▶ Goal of the exercise:
Gather every row below that contains the word "perform" and copy each one in full.

Entries for locating words and elements
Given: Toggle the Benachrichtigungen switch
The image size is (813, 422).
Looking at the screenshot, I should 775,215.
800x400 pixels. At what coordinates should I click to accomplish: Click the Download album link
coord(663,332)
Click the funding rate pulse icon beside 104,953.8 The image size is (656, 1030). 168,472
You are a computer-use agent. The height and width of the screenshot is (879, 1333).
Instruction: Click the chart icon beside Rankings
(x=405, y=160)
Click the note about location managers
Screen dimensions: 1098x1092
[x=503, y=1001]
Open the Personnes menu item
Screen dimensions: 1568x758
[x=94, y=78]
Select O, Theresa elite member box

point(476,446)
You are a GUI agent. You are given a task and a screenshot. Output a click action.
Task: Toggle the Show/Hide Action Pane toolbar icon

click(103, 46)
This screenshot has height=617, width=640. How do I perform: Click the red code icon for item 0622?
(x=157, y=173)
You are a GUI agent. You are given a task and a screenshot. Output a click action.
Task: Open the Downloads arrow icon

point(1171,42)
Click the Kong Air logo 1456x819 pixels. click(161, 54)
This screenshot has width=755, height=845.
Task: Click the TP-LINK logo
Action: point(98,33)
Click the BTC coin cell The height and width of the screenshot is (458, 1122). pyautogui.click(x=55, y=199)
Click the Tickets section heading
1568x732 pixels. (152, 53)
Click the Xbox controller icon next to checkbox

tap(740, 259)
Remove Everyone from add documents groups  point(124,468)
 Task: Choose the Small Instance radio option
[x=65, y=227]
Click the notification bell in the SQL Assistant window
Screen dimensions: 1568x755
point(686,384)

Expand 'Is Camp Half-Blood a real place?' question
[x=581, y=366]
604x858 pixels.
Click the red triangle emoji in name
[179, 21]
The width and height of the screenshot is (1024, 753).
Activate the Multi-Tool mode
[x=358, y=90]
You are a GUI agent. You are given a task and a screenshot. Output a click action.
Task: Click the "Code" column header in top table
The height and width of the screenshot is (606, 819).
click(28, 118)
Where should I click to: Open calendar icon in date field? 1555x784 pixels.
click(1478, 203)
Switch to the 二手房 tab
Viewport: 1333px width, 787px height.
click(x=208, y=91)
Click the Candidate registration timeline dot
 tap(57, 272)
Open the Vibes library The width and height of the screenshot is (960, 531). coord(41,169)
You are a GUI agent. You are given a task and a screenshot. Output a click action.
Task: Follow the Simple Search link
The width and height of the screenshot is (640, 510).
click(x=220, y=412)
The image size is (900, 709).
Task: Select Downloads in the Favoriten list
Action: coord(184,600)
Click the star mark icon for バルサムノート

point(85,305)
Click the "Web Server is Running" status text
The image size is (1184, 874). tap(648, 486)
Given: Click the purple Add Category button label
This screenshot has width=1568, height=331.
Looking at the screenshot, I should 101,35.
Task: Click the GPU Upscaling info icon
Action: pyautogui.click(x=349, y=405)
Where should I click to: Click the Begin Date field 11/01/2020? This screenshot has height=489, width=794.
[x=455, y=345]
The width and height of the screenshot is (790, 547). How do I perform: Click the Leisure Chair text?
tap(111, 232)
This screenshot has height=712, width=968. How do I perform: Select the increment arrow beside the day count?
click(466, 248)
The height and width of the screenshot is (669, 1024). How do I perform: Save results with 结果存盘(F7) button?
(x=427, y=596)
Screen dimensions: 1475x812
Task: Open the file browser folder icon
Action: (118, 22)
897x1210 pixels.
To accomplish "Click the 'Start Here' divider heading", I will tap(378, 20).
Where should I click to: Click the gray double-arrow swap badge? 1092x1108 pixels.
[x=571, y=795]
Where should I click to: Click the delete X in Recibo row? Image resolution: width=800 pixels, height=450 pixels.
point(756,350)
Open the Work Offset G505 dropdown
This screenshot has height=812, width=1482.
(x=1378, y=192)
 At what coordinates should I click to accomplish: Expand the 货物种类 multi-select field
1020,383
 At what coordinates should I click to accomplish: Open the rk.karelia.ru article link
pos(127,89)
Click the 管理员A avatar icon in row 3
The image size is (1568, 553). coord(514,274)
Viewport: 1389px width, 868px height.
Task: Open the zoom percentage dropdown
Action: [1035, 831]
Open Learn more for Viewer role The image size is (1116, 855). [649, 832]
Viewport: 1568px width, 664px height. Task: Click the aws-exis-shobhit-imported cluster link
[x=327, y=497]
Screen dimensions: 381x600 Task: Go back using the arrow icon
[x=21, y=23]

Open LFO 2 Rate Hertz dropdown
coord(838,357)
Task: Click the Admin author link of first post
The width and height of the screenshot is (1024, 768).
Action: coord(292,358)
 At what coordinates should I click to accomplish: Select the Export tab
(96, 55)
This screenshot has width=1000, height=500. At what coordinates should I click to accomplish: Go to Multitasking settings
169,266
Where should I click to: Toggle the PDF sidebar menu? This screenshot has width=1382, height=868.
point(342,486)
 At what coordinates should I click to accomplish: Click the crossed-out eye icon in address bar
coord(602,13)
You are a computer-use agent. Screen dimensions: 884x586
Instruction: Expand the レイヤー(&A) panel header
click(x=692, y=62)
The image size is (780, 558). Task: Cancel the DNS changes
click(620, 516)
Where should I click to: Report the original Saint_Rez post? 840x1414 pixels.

▶ Answer below:
This screenshot has height=617, width=640. How do I perform: Click the red code icon for item 0622?
The width and height of the screenshot is (790, 547). How do I perform: Click the Leisure Chair text?
This screenshot has height=712, width=968. How do I perform: Select the increment arrow beside the day count?
The height and width of the screenshot is (669, 1024). How do I perform: Save results with 结果存盘(F7) button?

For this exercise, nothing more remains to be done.